● GOAL OF THE EXERCISE
The required output is every line from the one containing "Task: Click the" through the last line of the listing below, copied exactly, pictures excluded.

● DATA
###

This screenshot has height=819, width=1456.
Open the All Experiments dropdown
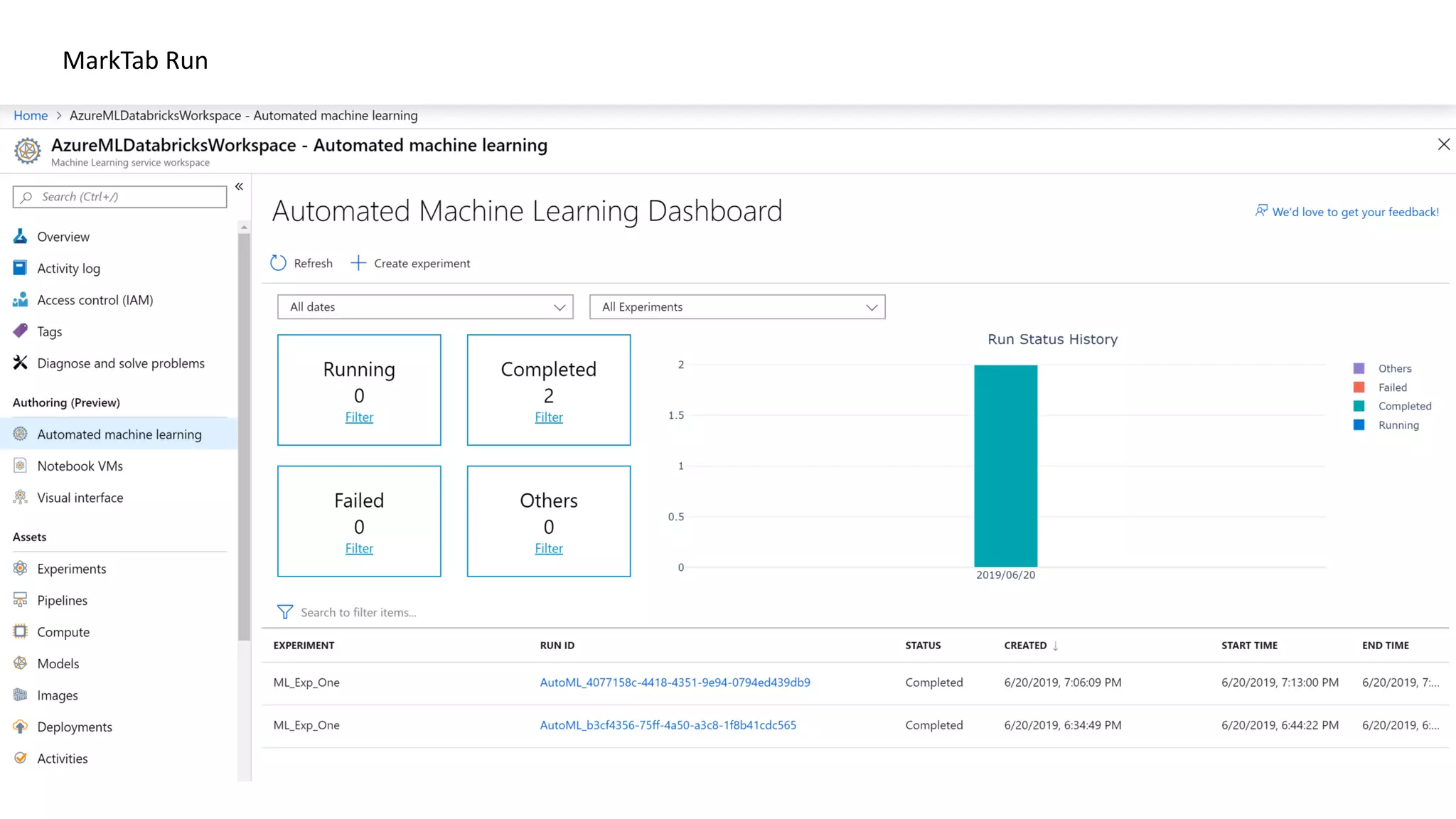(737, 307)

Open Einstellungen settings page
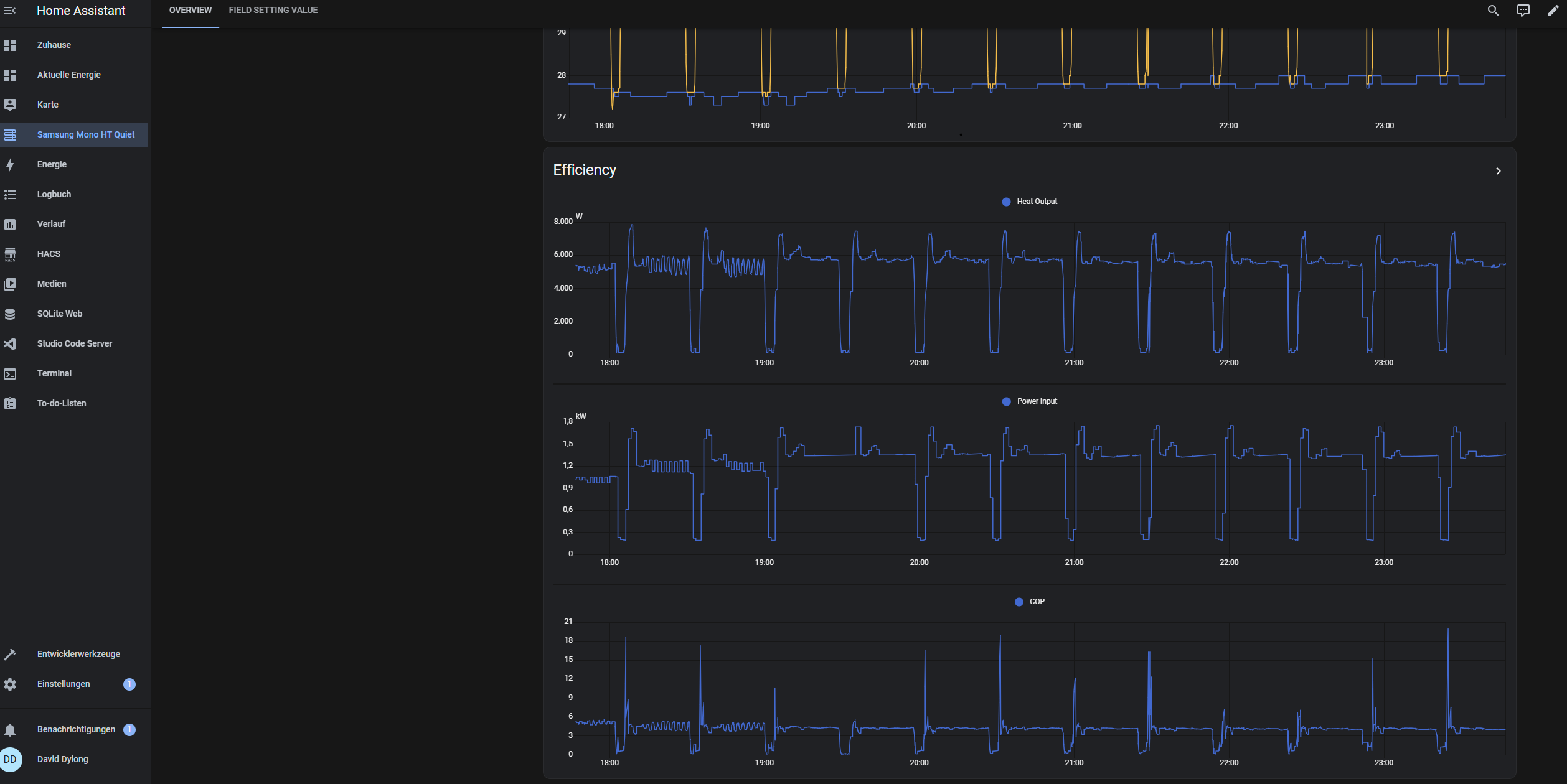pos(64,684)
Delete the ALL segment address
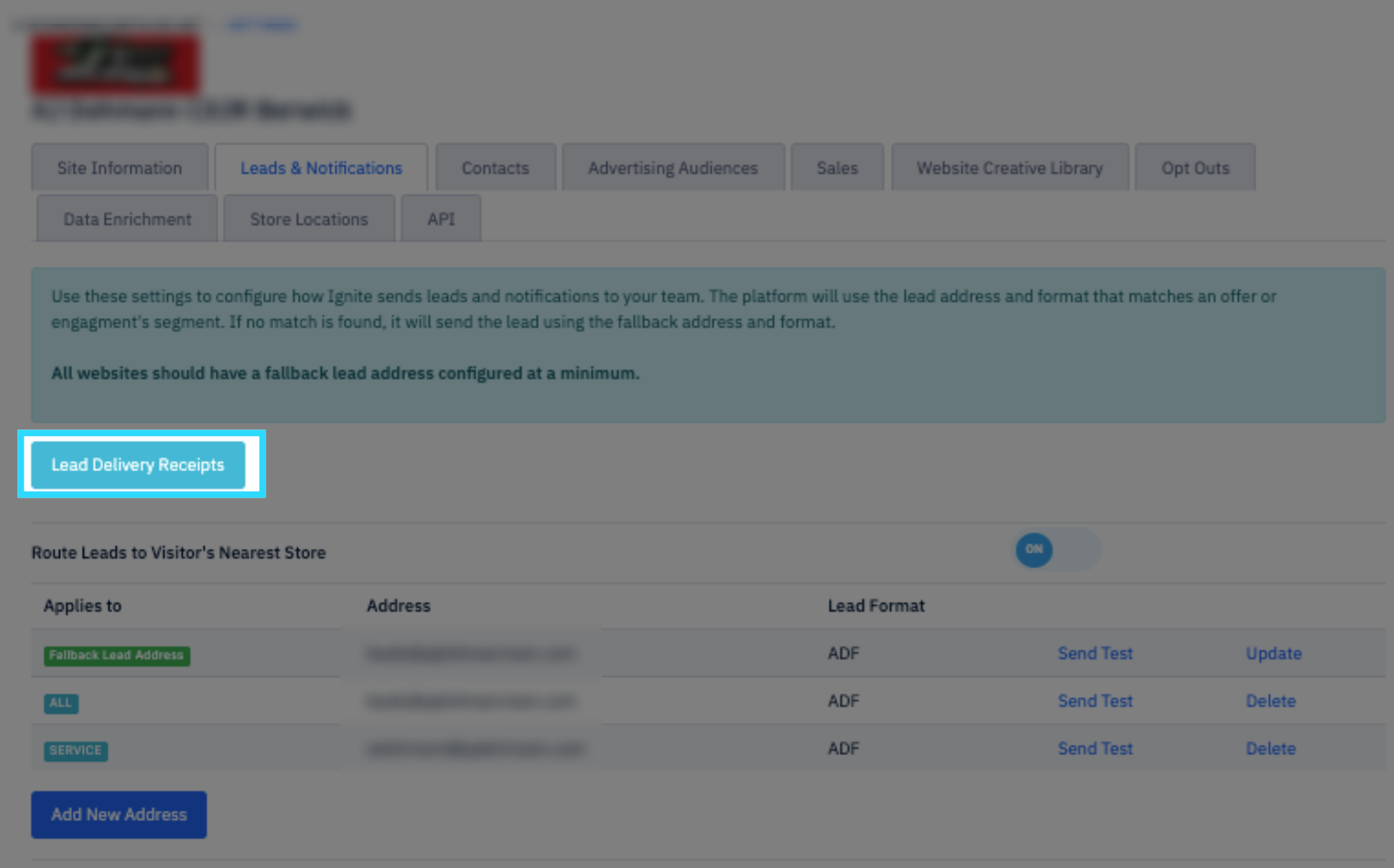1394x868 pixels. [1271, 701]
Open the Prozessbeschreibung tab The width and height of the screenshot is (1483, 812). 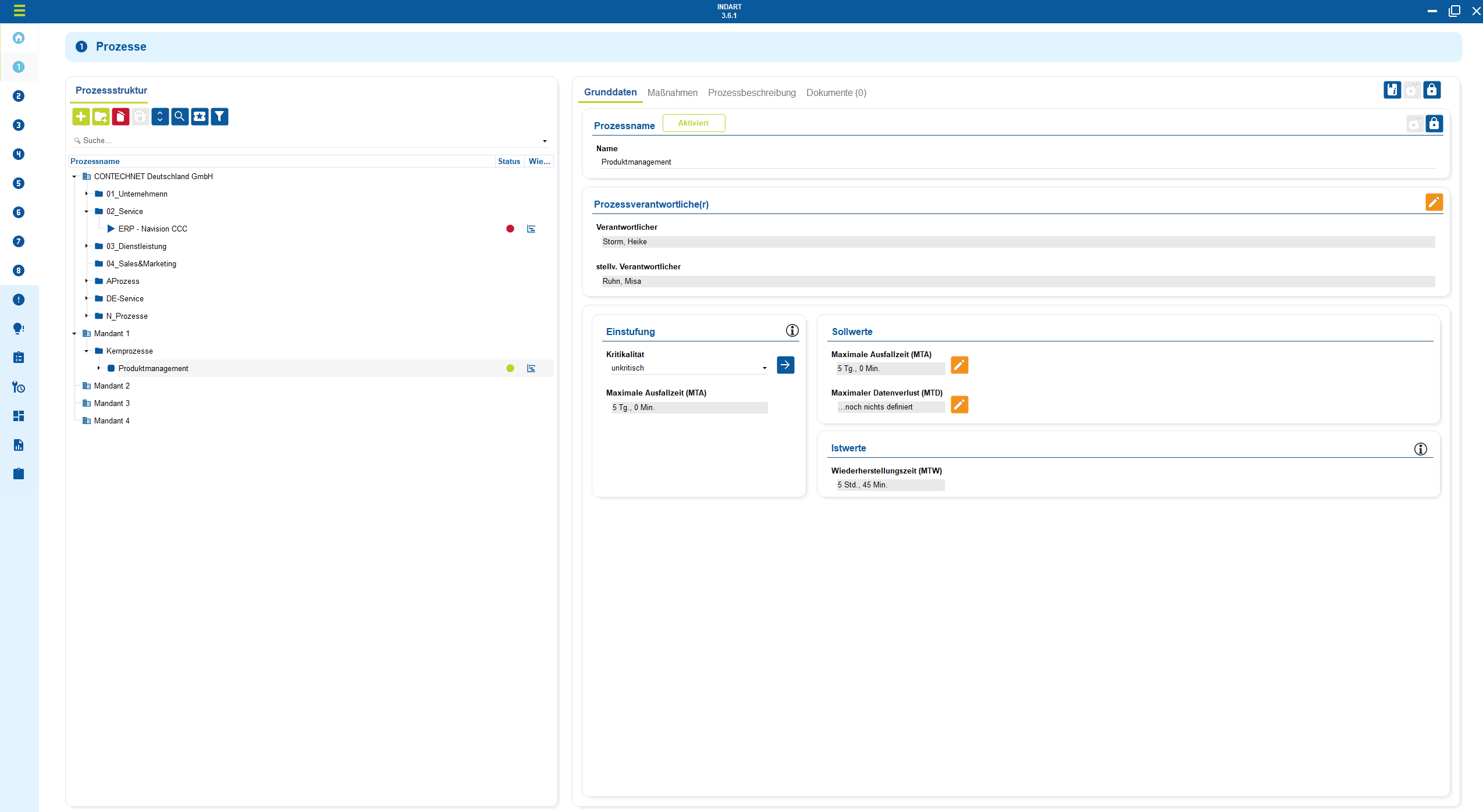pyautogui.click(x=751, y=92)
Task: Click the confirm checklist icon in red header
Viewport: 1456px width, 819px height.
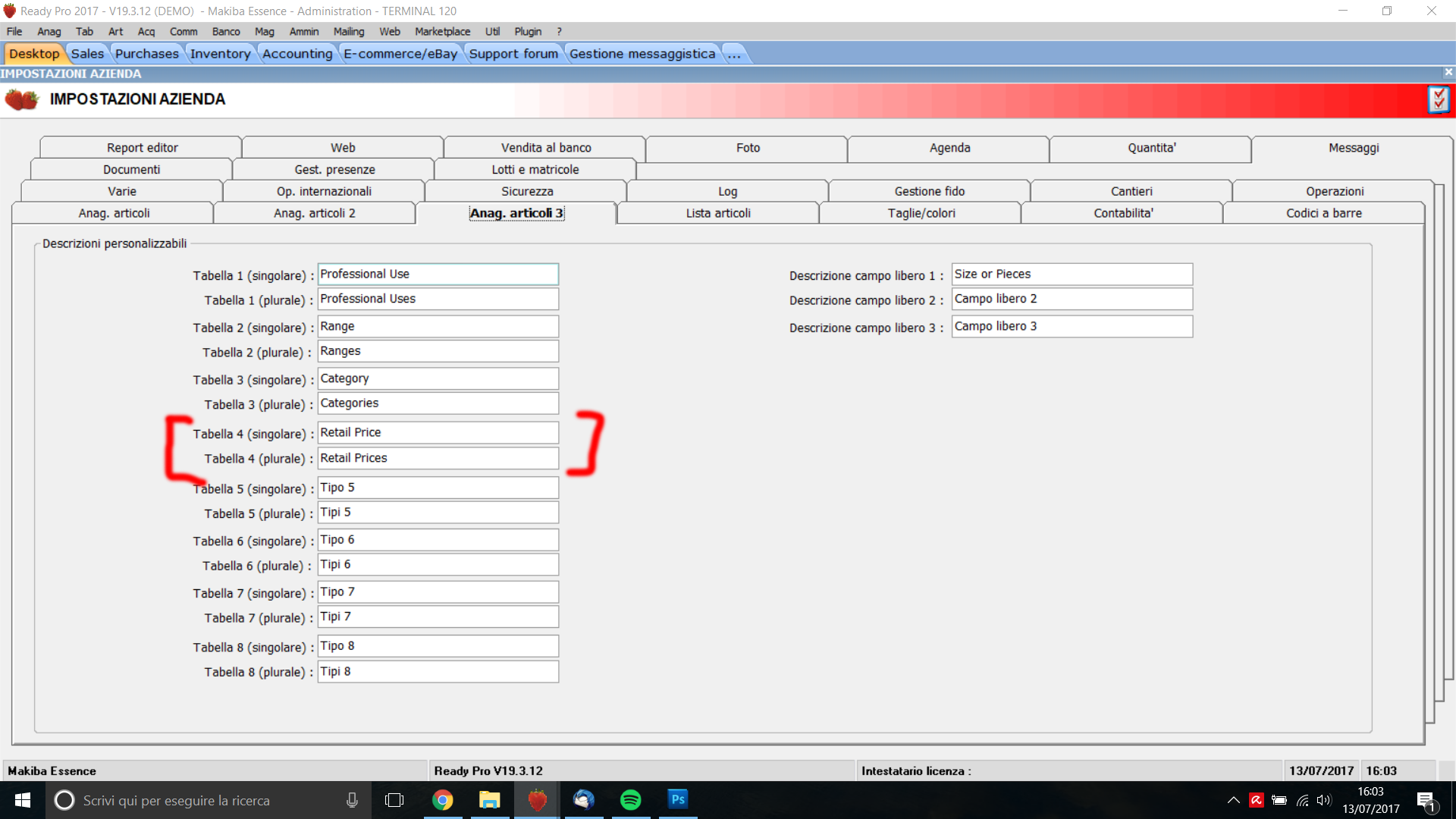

###

● WRITTEN SOLUTION
Task: Click the confirm checklist icon in red header
Viewport: 1456px width, 819px height.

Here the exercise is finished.